Community centres and ice rinks have been focal points for this retrofit as two of the city’s bigger energy users, said Horne.
The Climate Emergency Annual Report outlines the likelihood for the city to meet it’s 2030 goals as outlined in the Action Plan.
Big Move 1: complete walkable neighbourhoods, Big Move 2: active transportation and transit and Big Move 4: zero emissions space and water heating are all categorized as unlikely to meet their 2030 goals, the lowest rating applied.
One of the biggest barriers, particularly around active transportation infrastructure, is securing financing and a lack of reliable money to draw upon.
“A lot of those active transportation pieces are more grant funding compared to something like the Local Government Climate Action Program which is a very predictable source of funding that helps our climate work at a local level,” he said.
And some funding disappeared due to city council decisions.
“Councillors made some decisions to take some of the revenue tools we had identified off the table.”

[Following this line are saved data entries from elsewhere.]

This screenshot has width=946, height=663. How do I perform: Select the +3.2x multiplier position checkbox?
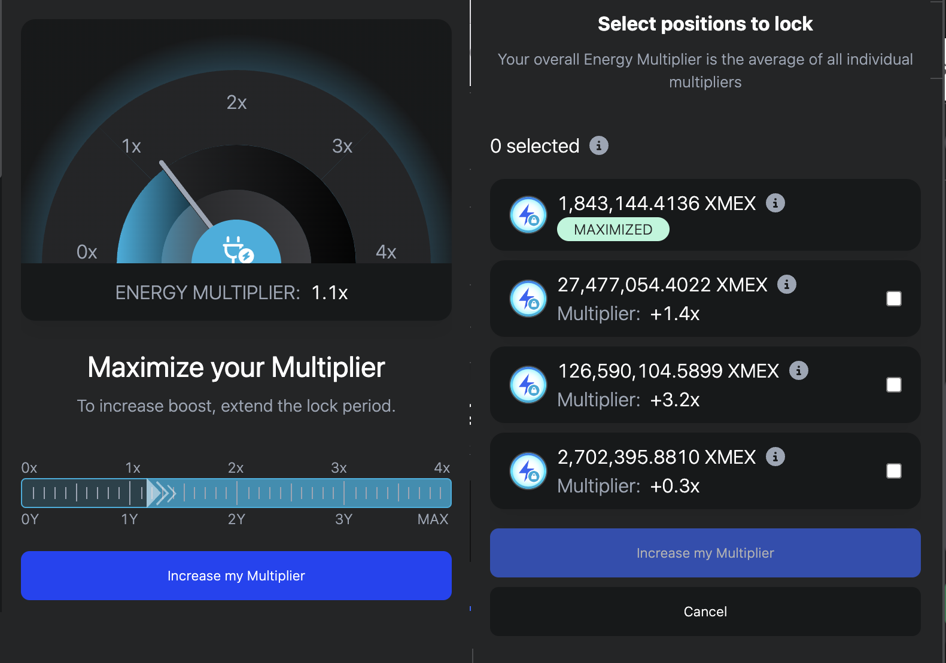(894, 385)
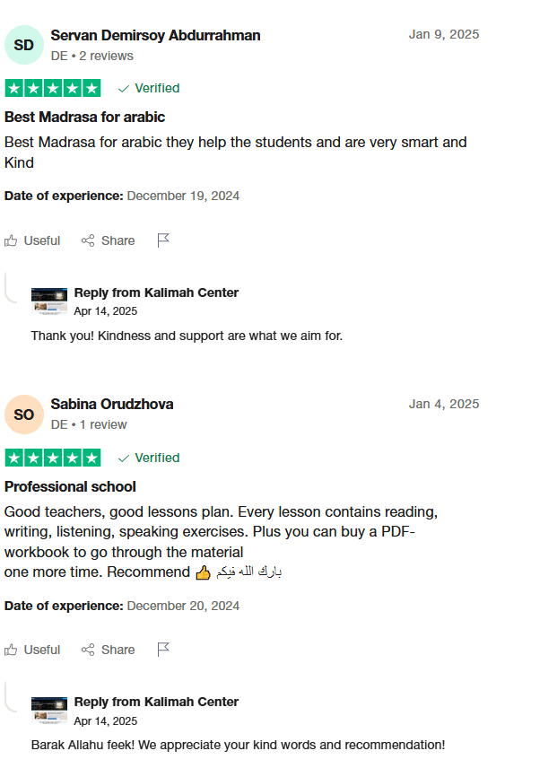Open Sabina Orudzhova's profile name
This screenshot has height=777, width=557.
pyautogui.click(x=112, y=405)
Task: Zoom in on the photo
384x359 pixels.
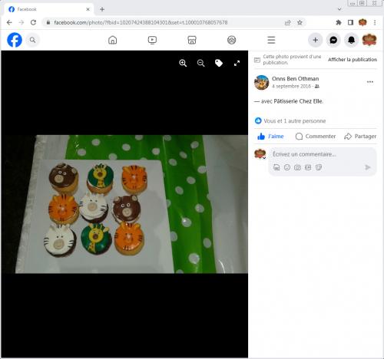Action: pyautogui.click(x=183, y=63)
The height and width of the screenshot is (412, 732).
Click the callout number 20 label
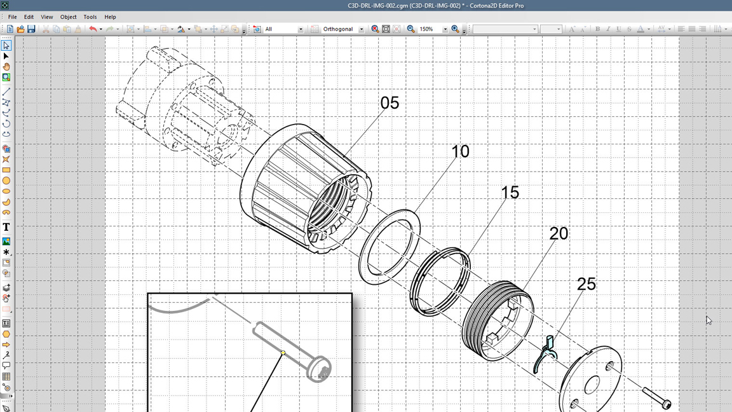[x=559, y=234]
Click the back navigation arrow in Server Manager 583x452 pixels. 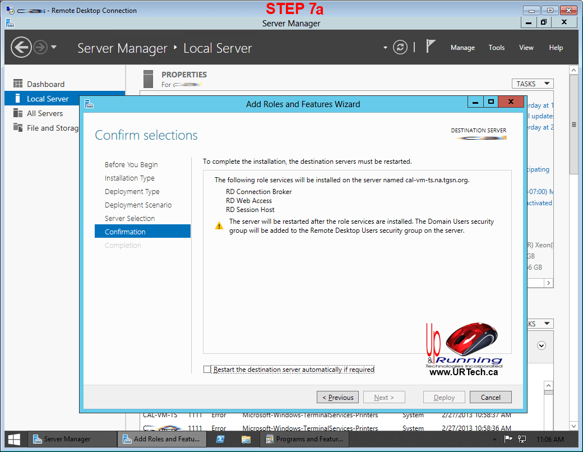click(x=21, y=47)
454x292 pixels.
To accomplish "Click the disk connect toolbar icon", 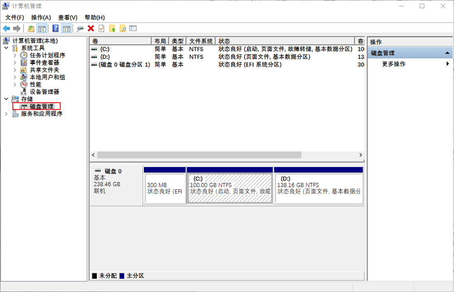I will (80, 29).
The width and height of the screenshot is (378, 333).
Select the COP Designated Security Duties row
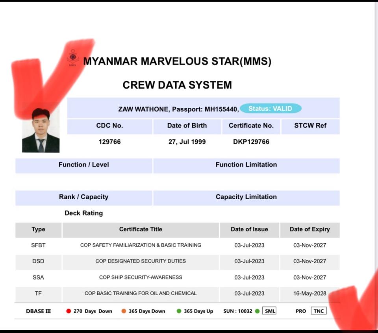141,261
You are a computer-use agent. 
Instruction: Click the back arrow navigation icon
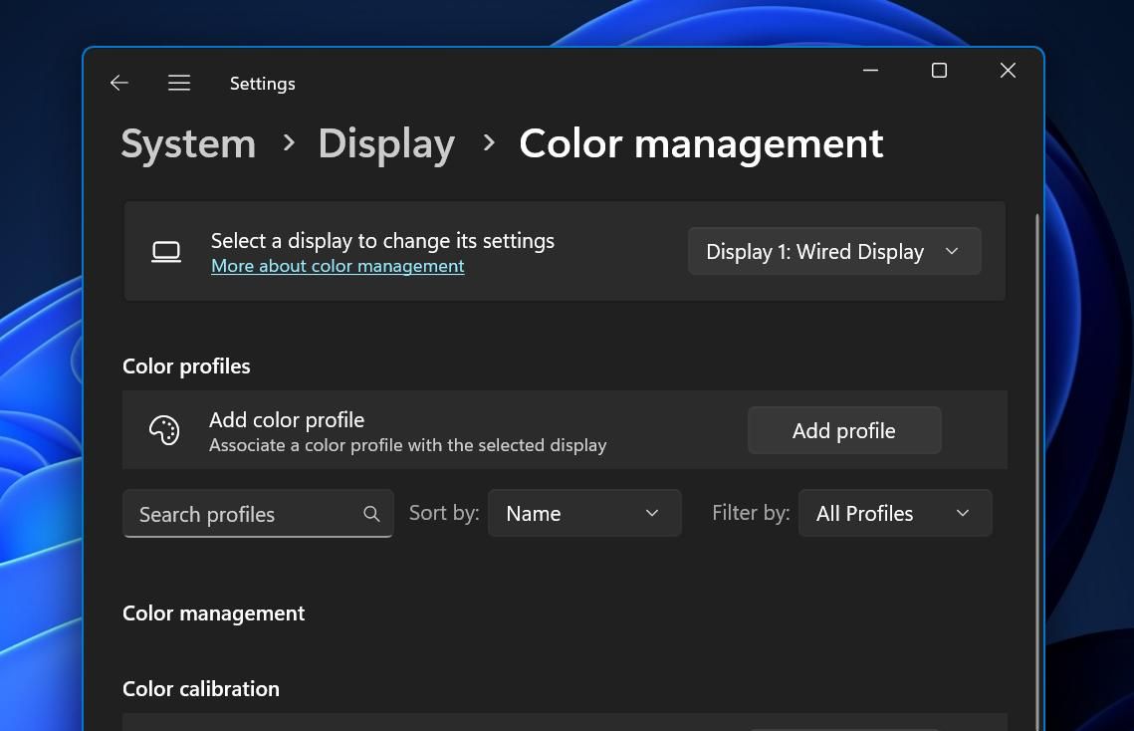[118, 83]
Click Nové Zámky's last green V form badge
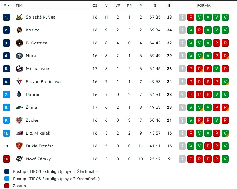 coord(225,159)
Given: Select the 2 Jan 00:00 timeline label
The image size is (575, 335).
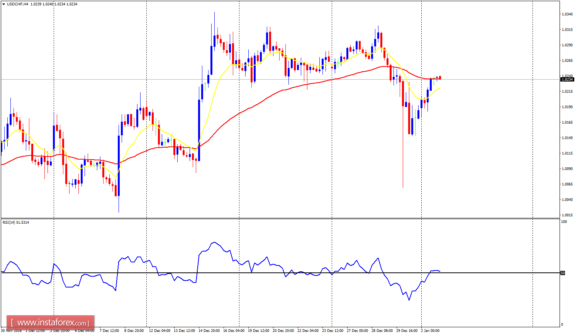Looking at the screenshot, I should (x=430, y=331).
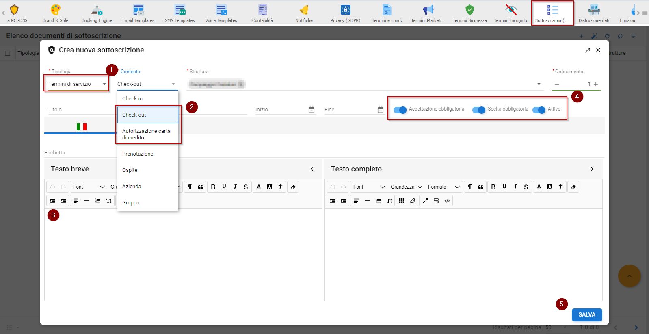Open the Inizio date calendar picker
This screenshot has height=334, width=649.
click(312, 110)
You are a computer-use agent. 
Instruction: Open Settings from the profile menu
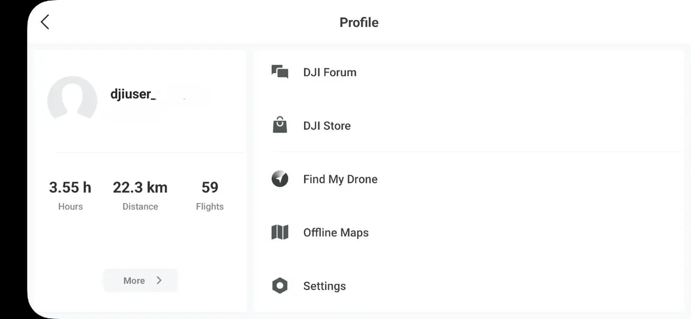pos(468,286)
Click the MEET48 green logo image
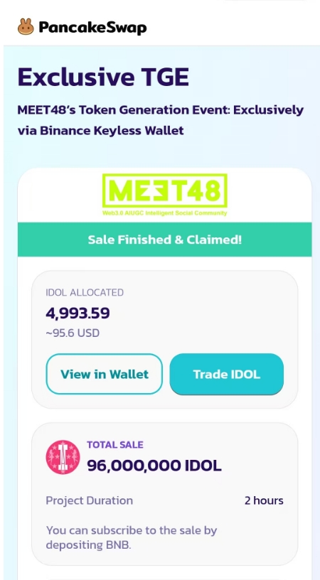 [165, 191]
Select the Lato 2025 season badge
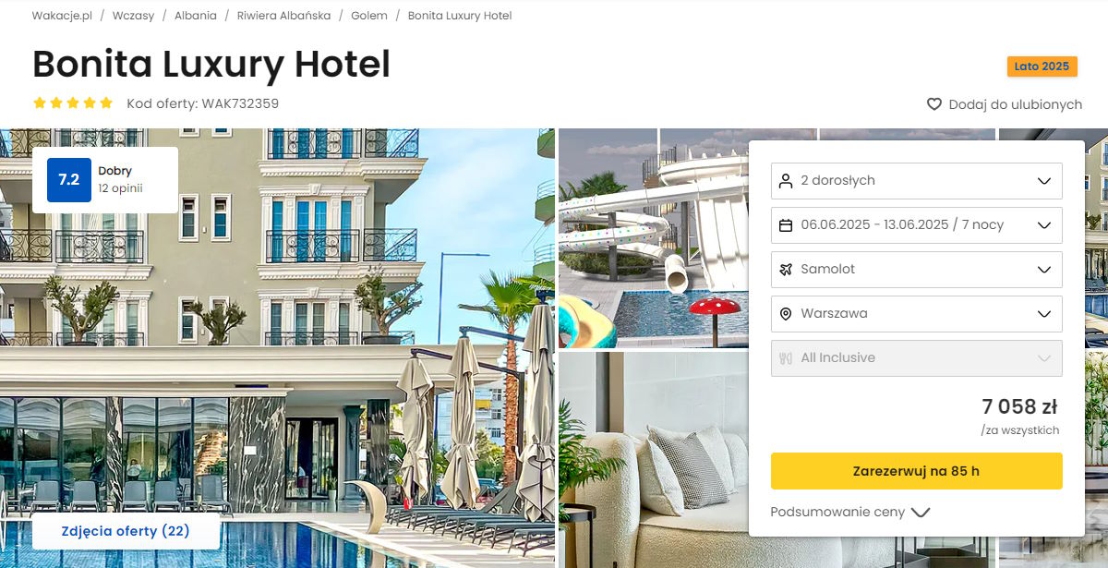The height and width of the screenshot is (568, 1108). [1042, 66]
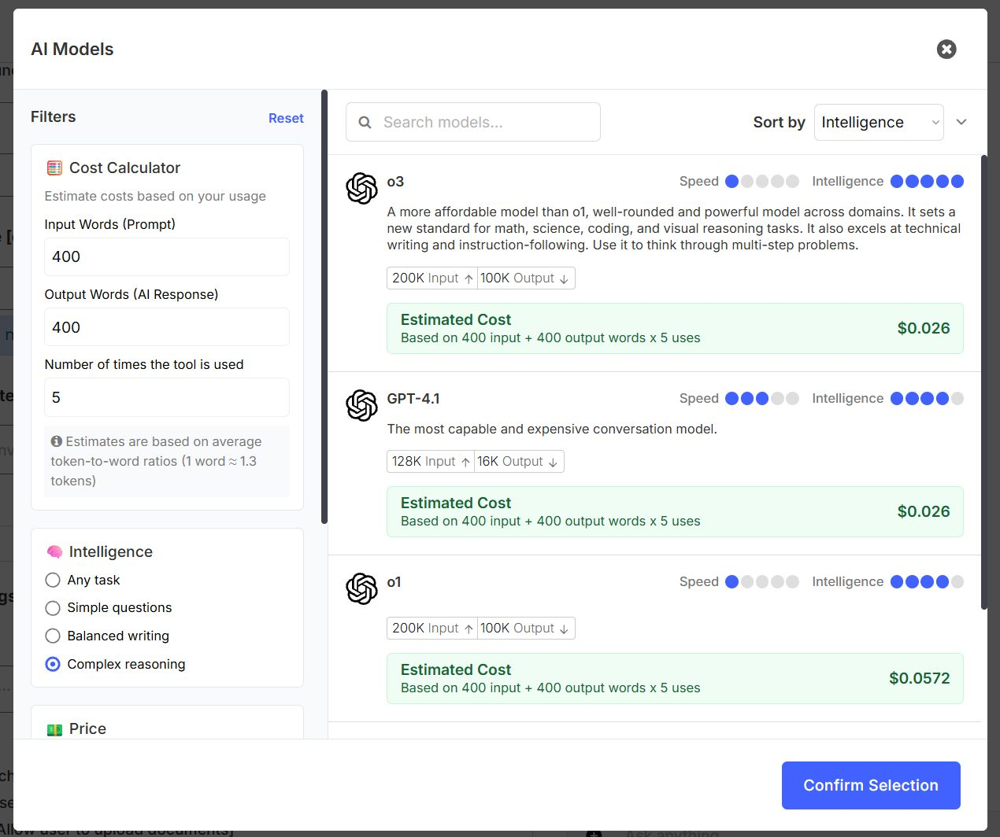This screenshot has width=1000, height=837.
Task: Click the Input Words (Prompt) field
Action: [x=167, y=256]
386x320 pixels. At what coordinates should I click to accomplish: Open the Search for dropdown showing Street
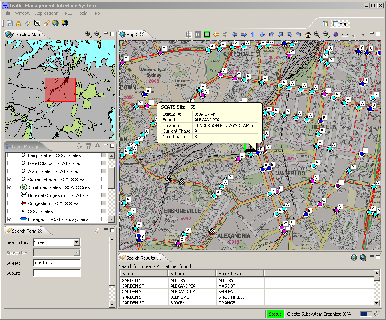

Funding also plays into the importance of policy alignment across levels of government.
“The provincial government’s climate plan is CleanBC. We don’t see any pathway to hitting our targets without them also being successful with that plan,” he said.
Big Move 3: zero emissions vehicles and Big Move 6: restored coasts and forests were both listed as being at risk.
Overall, Horne said the climate report can be looked at with two different lenses: optimism and pessimism.
“The optimistic view is, looking back on 2022, I think across the scope of the Climate Emergency Action Plan we’ve got really good successes to point to on a project and a policy level,” he said.
“The pessimistic view, when we sort of step back and look at where we sit relative to our targets, is we’re not on track. That’s sort of the blunt truth of it. We really do need to continue accelerating.”
Building on optimism, Horne said the report is far from the final score and situations can always change.
Horne said it’s possible some of the missed targets could be righted throughout the course of the year.
“I don’t think we have the potential to (get all categories on track) this year but we certainly can turn some of the (at risk) to (on target) and some of the (unlikely) to (at risk) with decisions that are on the horizon.”